━━ PROVIDED TEXT

Transactional Memory Everywhere?

I recently encountered a researcher who assured me that transactional memory (TM) would soon be the only synchronization mechanism, supplanting all the complex and error-prone synchronization mechanisms currently in use. This did surprise me a bit, given that TM has some difficulty with commonplace operations such as input and output, but I most certainly cannot fault the man's ambitions for TM.

Of course, anyone who has worked on a large software artifact will have encountered situations where the ability to do even very small and restricted transactions would be extremely helpful. Even the relatively slow software TM (STM) implementations could do well in such situations, as the competing deadlock-avoidance/recovery schemes can be quite complex and slow in and of themselves.

That said, if TM is to achieve the researcher's great ambitions, it will need to interact with other mechanisms, be they I/O, system calls, or other synchronization primitives, with this latter being critically important when converting legacy software to TM. To this end, let us look at challenges to TM posed by other mechanisms, along with alternative resolutions to these challenges:

In short, although TM offers much promise for small changes to memory-only data structures, there are a number of issues with large-scale transacations in real software systems:

  1. I/O operations, especially RPCs, which cannot in general be rolled back.
  2. Memory-mapping operations, particularly when you unmap some of a given transaction's variables from outside of that transaction.

━━━━

(WORK TO COMPLETE) Copy everything from "Transactional Memory Everywhere?" down to "and of themselves." in the transactional memory post, swapping "researcher" for "colleague" each time it appears.

━━ MATERIAL PROVIDED

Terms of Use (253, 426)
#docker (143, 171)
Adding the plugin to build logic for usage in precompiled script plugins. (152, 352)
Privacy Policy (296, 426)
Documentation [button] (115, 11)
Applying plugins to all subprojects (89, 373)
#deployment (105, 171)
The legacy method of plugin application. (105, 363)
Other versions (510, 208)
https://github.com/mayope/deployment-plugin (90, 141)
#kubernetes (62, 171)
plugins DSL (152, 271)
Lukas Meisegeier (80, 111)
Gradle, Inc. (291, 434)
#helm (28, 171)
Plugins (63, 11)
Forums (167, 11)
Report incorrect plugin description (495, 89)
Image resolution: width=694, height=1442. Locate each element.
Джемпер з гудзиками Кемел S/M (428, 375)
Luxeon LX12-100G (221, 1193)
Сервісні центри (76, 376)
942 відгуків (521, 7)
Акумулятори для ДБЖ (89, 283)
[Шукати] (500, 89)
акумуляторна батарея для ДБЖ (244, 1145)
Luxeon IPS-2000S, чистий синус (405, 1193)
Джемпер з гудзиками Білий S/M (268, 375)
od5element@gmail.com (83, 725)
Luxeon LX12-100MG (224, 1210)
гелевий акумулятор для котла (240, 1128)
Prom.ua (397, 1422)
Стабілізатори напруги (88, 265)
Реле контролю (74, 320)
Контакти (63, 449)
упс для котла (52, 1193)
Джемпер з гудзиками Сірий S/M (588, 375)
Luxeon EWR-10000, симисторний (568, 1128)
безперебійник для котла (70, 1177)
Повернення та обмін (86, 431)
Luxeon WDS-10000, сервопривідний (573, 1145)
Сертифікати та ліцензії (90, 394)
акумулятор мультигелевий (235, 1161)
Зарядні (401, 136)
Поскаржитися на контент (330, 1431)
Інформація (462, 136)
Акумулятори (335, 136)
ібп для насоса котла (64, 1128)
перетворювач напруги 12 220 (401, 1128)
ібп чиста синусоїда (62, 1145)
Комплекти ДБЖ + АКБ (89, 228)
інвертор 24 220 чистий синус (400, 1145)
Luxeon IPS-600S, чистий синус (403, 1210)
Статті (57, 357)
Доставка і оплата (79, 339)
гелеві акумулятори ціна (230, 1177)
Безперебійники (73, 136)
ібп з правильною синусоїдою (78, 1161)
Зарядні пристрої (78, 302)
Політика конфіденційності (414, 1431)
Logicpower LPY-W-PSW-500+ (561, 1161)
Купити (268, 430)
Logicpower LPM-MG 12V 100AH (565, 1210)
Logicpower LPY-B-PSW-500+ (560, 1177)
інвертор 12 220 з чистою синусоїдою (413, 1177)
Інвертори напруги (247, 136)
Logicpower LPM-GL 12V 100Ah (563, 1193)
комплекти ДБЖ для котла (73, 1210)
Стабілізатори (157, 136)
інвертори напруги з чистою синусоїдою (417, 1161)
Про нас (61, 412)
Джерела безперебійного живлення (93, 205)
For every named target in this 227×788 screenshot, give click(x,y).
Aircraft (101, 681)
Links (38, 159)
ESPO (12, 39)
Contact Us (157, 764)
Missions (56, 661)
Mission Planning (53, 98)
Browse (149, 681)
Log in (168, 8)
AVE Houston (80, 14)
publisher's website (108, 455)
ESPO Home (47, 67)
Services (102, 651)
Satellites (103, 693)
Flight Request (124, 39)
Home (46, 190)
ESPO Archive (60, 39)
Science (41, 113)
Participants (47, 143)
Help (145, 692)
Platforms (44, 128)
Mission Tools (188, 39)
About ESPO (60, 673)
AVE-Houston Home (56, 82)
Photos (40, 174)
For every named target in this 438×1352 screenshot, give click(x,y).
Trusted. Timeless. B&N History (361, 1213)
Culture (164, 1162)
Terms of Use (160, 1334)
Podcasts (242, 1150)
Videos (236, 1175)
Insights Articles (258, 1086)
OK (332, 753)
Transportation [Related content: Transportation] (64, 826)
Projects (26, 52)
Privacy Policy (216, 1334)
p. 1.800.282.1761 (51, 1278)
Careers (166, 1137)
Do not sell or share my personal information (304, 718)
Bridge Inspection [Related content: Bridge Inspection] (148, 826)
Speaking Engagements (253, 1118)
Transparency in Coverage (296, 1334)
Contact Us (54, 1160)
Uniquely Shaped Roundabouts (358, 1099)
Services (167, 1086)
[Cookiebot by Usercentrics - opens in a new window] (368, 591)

━━━━

(RESPONSE TO THE TASK)
Transactional Memory Everywhere?

I recently encountered a colleague who assured me that transactional memory (TM) would soon be the only synchronization mechanism, supplanting all the complex and error-prone synchronization mechanisms currently in use. This did surprise me a bit, given that TM has some difficulty with commonplace operations such as input and output, but I most certainly cannot fault the man's ambitions for TM.

Of course, anyone who has worked on a large software artifact will have encountered situations where the ability to do even very small and restricted transactions would be extremely helpful. Even the relatively slow software TM (STM) implementations could do well in such situations, as the competing deadlock-avoidance/recovery schemes can be quite complex and slow in and of themselves.